We read chapter 4 from the book of Revelation at church yesterday.
http://www.biblegateway.com/passage/?search=revelation%204&version=31
It’s a passage of Scripture that sounds odd to 21st Century ears, but one that points to how the Church might recover is lost ground
I was at theological college from 1983 to 1986. It was a time when the Church of Ireland seemed deeply committed to building programmes and to organisations. The parish in which I lived, and in which I trained, was very much in the Church of Ireland mould. There were numerous organisations using the parish facilities morning, noon and night and there was a building programme in hand to extend the parish hall. The parish seemed to be thriving. Similarly, when it came to applying for a position as a curate the attractive parishes were those with a great list of activities. Busyness was seen as a sign of success and, presumably, faithfulness.
All through the time there was a voice of disquiet in the background. It came from Pat Semple, our lecturer in adult education. Time and again he pointed out that the Church with the highest level of its members attending was the Greek Orthodox Church, people in Greece went in huge numbers, young and old. Close your parish halls, he said, close down your organisations. Do the things you are meant to do.
Most churches at the time were trying to provide a complete culture in which their people would live. Churches provided a community. They provided education. They provided social and sports activities. They provided welfare and health facilities. People, in turn, played their part by coming along on a Sunday.
This way of doing things worked well until the last decade when the whole thing started falling apart.
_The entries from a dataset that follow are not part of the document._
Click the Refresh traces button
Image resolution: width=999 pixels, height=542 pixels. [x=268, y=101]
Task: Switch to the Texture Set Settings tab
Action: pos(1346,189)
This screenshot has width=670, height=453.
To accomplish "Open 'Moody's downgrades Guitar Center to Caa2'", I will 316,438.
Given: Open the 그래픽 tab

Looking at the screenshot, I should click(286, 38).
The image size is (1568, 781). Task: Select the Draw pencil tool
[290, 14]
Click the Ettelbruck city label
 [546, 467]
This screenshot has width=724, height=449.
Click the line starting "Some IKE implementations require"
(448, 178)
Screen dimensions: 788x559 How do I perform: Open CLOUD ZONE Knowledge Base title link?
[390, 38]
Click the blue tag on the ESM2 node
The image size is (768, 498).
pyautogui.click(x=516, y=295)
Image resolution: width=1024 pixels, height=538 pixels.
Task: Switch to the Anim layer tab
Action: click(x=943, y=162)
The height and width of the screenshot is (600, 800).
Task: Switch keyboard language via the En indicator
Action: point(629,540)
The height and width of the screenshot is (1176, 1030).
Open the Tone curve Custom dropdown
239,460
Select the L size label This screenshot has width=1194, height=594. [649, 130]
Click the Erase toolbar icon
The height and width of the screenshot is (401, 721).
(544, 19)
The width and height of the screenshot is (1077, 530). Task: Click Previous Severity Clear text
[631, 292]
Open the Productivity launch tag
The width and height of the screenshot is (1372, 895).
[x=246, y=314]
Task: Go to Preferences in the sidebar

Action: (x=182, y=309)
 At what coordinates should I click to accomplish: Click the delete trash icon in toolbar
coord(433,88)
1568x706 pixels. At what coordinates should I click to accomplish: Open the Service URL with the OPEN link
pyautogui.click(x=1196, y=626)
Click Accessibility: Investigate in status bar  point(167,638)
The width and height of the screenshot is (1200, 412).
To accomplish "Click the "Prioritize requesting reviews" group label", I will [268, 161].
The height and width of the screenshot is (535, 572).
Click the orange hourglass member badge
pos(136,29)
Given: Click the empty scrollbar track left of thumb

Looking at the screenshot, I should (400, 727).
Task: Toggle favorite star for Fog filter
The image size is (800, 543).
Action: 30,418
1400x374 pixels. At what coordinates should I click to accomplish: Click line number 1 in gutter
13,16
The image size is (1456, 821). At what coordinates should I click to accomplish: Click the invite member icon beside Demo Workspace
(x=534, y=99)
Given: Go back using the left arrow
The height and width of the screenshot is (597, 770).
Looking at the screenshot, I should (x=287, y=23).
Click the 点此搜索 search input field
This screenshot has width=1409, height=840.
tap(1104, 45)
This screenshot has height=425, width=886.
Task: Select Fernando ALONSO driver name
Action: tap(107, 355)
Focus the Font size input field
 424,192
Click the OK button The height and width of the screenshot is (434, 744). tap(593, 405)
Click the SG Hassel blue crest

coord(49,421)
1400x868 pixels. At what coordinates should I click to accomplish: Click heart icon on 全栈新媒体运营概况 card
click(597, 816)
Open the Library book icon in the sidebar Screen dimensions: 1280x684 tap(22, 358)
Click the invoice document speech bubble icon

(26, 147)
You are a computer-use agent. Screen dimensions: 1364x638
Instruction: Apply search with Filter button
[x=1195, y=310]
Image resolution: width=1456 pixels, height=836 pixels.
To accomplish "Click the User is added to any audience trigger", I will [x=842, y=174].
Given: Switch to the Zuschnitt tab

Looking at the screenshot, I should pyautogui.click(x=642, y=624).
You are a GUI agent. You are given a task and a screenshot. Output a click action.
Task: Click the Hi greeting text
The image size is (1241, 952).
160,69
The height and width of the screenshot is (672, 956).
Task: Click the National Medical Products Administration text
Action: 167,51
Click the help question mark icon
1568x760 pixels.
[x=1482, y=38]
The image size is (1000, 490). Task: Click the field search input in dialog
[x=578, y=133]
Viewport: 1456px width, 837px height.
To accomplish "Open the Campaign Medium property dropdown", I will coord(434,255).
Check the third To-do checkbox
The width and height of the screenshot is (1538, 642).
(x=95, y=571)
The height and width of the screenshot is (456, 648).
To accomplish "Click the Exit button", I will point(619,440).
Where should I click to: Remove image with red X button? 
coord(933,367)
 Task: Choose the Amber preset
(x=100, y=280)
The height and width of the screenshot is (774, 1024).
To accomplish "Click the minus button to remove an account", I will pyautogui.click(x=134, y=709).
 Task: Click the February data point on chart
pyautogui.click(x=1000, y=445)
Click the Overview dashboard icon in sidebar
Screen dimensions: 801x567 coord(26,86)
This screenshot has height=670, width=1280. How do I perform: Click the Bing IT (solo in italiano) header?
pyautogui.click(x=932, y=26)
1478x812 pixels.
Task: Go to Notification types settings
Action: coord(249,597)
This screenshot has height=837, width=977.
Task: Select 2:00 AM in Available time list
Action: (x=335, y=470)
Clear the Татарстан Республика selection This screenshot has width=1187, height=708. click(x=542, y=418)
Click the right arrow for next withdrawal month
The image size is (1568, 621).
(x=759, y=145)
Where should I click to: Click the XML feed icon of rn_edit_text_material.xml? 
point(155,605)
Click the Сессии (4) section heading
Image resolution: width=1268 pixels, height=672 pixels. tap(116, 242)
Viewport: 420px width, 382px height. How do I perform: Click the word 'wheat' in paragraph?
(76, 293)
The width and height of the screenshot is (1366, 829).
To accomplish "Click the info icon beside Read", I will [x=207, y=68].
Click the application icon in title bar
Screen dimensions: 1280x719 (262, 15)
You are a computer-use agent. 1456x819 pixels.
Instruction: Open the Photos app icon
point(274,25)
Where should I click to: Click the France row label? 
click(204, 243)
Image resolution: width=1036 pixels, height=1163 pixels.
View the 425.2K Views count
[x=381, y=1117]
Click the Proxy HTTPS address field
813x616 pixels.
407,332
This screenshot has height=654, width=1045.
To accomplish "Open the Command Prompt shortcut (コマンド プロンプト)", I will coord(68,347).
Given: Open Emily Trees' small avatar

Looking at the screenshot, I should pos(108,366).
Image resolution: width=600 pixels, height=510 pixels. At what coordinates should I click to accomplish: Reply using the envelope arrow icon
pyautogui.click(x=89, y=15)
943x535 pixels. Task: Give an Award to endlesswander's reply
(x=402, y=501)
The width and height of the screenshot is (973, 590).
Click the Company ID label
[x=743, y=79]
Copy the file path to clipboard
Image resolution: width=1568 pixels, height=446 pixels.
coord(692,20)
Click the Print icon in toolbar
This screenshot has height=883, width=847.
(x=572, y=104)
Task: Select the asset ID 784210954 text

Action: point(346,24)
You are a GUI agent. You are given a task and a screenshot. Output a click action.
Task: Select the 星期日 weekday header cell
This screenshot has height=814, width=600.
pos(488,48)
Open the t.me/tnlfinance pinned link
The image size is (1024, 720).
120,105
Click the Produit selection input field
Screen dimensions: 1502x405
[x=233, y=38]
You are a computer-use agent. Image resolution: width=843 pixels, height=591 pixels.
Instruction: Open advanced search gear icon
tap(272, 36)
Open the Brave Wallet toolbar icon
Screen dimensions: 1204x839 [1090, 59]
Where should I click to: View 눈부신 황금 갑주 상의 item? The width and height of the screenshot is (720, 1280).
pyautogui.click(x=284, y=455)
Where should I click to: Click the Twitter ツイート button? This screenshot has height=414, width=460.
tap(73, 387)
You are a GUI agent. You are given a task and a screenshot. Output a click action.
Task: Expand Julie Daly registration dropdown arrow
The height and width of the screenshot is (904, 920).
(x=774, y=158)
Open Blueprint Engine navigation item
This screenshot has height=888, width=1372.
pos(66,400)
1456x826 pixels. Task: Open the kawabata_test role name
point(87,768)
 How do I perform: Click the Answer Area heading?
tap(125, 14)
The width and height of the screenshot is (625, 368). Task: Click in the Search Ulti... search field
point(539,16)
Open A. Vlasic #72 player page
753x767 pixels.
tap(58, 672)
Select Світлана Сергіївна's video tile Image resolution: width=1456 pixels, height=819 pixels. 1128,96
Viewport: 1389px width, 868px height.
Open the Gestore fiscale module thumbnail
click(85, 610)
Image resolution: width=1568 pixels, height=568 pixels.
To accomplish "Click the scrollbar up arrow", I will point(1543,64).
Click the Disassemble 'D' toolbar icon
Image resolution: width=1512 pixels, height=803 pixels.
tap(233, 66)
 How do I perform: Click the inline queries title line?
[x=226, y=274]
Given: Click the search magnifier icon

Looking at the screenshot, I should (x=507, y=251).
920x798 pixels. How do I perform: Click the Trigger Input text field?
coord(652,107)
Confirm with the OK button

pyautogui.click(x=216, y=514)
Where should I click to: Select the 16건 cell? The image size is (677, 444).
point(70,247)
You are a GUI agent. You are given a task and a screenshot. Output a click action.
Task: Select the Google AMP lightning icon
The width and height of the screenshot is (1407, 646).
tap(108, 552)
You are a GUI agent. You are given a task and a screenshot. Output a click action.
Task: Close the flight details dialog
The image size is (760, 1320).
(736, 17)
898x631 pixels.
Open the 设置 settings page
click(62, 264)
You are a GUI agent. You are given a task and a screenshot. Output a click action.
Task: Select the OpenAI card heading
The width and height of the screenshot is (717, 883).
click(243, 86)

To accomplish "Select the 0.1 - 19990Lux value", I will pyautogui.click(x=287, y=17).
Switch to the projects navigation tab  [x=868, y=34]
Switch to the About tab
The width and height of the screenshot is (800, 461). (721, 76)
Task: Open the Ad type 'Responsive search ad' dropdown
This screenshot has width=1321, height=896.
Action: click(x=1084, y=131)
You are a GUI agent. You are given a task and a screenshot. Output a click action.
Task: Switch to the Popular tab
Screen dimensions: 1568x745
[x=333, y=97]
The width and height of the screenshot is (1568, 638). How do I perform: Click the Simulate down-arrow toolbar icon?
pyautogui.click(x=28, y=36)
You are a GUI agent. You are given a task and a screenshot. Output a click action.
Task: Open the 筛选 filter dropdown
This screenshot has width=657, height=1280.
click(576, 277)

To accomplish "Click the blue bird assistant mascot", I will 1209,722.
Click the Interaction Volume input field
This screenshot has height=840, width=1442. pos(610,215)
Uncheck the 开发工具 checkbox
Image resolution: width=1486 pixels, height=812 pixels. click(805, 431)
The roots of the slide in church attendance are probably very material. People became wealthier and, greatly influenced by the media, they became much more secular.
People could find their own sense of community without belonging to a church. They would use church schools where these fitted in with their approach to life, but they would shop around far the best ones. If they wanted sports or social activities they would go to the best available, not to what the church had to offer. When people need welfare and health care, we now have a range of state services. The whole structure to which we had devoted so much time and resources began to fall apart. The Church of Ireland has been caught in a downward slide.
The Church cannot compete with secular attractions, even if it was right to do so. The only response to a society that no longer needs the church for material things is for the church to listen to Pat Semple’s advice, do the things you are meant to do.
The church’s task is to share the story of Jesus Christ. We drifted from that role because we lost confidence in the story, we no longer believed in the way we had believed in the past. We sought to hold on to our members by doing all sorts of things that weren’t our concern because we thought that people were no longer interested in the story of Jesus. Our efforts to hold on were in vain because as soon as people found a better option than what we were offering, they disappeared.
The problem lay not in the story of Jesus, but in our way of telling the story. We have presented people with a dry and formal religion instead of a sense of the holy, a sense of mystery, a sense of wander, and even a sense of fear, in the face of the most high God.